Kmita's eyes glittered for a moment, but he continued calmly, —

"This is my question: The prince voevoda of Vilna shields all his acts with the good and salvation of the Commonwealth, so that in fact the Commonwealth is never absent from his lips; be pleased to tell me sincerely, are these mere pretexts, or has the hetman in truth nothing but the good of the Commonwealth in view?"

Boguslav cast a quick glance on Pan Andrei. "If I should say that they are pretexts, would you give further service?"

Kmita shrugged his shoulders carelessly. "Of course! As I have said, my fortune will increase with the fortune of your highness and that of the hetman. If that increase comes, the rest is all one to me."

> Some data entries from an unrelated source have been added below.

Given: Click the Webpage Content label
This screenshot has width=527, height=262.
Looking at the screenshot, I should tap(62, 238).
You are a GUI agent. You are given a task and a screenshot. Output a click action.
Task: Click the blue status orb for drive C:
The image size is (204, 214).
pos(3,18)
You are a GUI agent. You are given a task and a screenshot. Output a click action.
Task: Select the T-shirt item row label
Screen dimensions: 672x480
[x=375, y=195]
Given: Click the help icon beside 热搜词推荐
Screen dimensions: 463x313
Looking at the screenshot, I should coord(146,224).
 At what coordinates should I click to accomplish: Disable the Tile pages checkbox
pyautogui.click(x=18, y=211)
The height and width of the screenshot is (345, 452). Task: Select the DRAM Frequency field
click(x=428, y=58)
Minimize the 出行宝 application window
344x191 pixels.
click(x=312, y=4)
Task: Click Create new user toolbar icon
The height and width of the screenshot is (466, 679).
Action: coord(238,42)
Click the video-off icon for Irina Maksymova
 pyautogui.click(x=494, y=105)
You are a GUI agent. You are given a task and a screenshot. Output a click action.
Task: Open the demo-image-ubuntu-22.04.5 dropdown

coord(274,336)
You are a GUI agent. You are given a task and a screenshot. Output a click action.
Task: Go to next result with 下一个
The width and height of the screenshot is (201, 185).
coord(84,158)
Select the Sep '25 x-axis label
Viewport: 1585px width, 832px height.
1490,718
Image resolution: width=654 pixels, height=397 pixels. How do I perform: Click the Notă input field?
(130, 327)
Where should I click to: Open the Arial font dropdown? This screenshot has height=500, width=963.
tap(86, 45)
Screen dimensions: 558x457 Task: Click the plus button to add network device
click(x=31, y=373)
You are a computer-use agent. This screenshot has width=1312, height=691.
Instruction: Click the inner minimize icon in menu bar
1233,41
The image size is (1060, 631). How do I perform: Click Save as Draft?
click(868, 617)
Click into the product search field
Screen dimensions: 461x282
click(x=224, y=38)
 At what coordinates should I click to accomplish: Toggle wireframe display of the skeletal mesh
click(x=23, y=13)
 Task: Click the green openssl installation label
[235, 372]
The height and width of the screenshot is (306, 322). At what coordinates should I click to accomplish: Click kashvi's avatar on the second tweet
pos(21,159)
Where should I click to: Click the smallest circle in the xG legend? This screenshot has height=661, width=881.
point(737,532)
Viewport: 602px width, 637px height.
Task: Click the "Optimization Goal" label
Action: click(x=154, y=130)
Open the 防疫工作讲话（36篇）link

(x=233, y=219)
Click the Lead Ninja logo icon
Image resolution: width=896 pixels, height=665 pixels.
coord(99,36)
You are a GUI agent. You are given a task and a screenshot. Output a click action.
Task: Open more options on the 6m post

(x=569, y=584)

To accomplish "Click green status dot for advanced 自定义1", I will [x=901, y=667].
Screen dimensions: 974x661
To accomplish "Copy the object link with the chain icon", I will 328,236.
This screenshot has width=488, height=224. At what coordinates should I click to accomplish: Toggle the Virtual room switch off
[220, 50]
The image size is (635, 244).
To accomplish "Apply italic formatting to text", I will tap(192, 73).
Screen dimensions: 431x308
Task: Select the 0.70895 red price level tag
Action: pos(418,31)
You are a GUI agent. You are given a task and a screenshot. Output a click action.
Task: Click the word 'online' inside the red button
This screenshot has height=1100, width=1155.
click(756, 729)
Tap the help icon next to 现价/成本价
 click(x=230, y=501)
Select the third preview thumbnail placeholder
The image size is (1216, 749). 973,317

"You will be a man! Remember that I foretell this. But why has my cousin not spoken openly with you?"

"Maybe because he is squeamish, or just because it did not happen to be the topic."

"You have quick wit. Cousin Cavalier, for it is the real truth that he is squeamish and shows his true skin unwillingly. As God is dear to me, true! Such is his nature. So, even in talking with me, the moment he forgets himself he begins to adorn his speech with love for the country. When I laugh at him to his eyes, he comes to his senses. True! true!"

"Then it is merely a pretext?" asked Kmita.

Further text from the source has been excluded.